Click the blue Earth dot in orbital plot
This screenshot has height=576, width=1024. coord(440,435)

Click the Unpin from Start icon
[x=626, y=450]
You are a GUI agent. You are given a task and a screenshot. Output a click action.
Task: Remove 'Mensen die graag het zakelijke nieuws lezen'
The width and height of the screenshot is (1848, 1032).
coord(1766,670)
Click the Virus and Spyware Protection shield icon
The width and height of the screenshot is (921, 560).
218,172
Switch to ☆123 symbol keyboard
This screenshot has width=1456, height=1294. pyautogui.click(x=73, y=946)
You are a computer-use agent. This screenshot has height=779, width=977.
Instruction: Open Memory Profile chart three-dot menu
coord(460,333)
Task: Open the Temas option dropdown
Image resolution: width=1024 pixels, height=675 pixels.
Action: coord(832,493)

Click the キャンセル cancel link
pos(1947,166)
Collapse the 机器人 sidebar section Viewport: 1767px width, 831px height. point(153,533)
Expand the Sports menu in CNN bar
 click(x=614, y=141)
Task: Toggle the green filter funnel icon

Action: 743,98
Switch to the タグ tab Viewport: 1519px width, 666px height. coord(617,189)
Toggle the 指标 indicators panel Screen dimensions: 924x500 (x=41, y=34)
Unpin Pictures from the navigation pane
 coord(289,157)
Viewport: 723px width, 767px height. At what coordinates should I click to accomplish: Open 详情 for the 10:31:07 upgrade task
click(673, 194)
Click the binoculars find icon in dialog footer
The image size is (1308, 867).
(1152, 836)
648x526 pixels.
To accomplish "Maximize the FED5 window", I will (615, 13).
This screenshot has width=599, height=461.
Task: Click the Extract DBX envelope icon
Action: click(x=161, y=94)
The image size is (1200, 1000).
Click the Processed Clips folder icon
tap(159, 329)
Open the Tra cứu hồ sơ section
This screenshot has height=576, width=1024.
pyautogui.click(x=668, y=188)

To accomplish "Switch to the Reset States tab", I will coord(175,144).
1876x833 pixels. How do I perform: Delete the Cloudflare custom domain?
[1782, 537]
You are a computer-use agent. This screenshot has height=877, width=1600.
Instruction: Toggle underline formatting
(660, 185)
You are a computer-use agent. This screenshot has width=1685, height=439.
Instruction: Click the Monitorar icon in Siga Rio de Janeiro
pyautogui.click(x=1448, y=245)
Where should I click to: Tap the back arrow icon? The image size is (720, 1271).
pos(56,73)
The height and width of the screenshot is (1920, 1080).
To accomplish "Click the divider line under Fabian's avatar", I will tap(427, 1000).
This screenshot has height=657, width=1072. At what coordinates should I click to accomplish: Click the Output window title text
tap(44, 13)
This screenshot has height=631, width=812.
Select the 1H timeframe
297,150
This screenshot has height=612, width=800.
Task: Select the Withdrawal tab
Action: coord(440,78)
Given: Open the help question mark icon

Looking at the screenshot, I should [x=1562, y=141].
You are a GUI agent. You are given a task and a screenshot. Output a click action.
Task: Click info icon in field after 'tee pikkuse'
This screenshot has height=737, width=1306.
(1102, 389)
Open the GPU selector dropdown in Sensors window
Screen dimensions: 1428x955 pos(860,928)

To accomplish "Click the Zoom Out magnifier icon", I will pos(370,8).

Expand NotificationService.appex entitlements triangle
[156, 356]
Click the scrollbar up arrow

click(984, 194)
.....
- [Aim of the task]
Print all the records precisely.

- [The answer]
Click the blue Earth dot in orbital plot
This screenshot has height=576, width=1024. coord(440,435)

Click the Unpin from Start icon
[x=626, y=450]
You are a GUI agent. You are given a task and a screenshot. Output a click action.
Task: Remove 'Mensen die graag het zakelijke nieuws lezen'
The width and height of the screenshot is (1848, 1032).
coord(1766,670)
Click the Virus and Spyware Protection shield icon
The width and height of the screenshot is (921, 560).
218,172
Switch to ☆123 symbol keyboard
This screenshot has width=1456, height=1294. pyautogui.click(x=73, y=946)
You are a computer-use agent. This screenshot has height=779, width=977.
Instruction: Open Memory Profile chart three-dot menu
coord(460,333)
Task: Open the Temas option dropdown
Image resolution: width=1024 pixels, height=675 pixels.
Action: coord(832,493)

Click the キャンセル cancel link
pos(1947,166)
Collapse the 机器人 sidebar section Viewport: 1767px width, 831px height. point(153,533)
Expand the Sports menu in CNN bar
 click(x=614, y=141)
Task: Toggle the green filter funnel icon

Action: 743,98
Switch to the タグ tab Viewport: 1519px width, 666px height. coord(617,189)
Toggle the 指标 indicators panel Screen dimensions: 924x500 (x=41, y=34)
Unpin Pictures from the navigation pane
 coord(289,157)
Viewport: 723px width, 767px height. At what coordinates should I click to accomplish: Open 详情 for the 10:31:07 upgrade task
click(673, 194)
Click the binoculars find icon in dialog footer
The image size is (1308, 867).
(1152, 836)
648x526 pixels.
To accomplish "Maximize the FED5 window", I will (615, 13).
This screenshot has width=599, height=461.
Task: Click the Extract DBX envelope icon
Action: click(x=161, y=94)
The image size is (1200, 1000).
Click the Processed Clips folder icon
tap(159, 329)
Open the Tra cứu hồ sơ section
This screenshot has height=576, width=1024.
pyautogui.click(x=668, y=188)

To accomplish "Switch to the Reset States tab", I will coord(175,144).
1876x833 pixels. How do I perform: Delete the Cloudflare custom domain?
[1782, 537]
You are a computer-use agent. This screenshot has height=877, width=1600.
Instruction: Toggle underline formatting
(660, 185)
You are a computer-use agent. This screenshot has width=1685, height=439.
Instruction: Click the Monitorar icon in Siga Rio de Janeiro
pyautogui.click(x=1448, y=245)
Where should I click to: Tap the back arrow icon? The image size is (720, 1271).
pos(56,73)
The height and width of the screenshot is (1920, 1080).
To accomplish "Click the divider line under Fabian's avatar", I will tap(427, 1000).
This screenshot has height=657, width=1072. At what coordinates should I click to accomplish: Click the Output window title text
tap(44, 13)
This screenshot has height=631, width=812.
Select the 1H timeframe
297,150
This screenshot has height=612, width=800.
Task: Select the Withdrawal tab
Action: coord(440,78)
Given: Open the help question mark icon

Looking at the screenshot, I should [x=1562, y=141].
You are a GUI agent. You are given a task and a screenshot. Output a click action.
Task: Click info icon in field after 'tee pikkuse'
This screenshot has height=737, width=1306.
(1102, 389)
Open the GPU selector dropdown in Sensors window
Screen dimensions: 1428x955 pos(860,928)

To accomplish "Click the Zoom Out magnifier icon", I will pos(370,8).

Expand NotificationService.appex entitlements triangle
[156, 356]
Click the scrollbar up arrow

click(984, 194)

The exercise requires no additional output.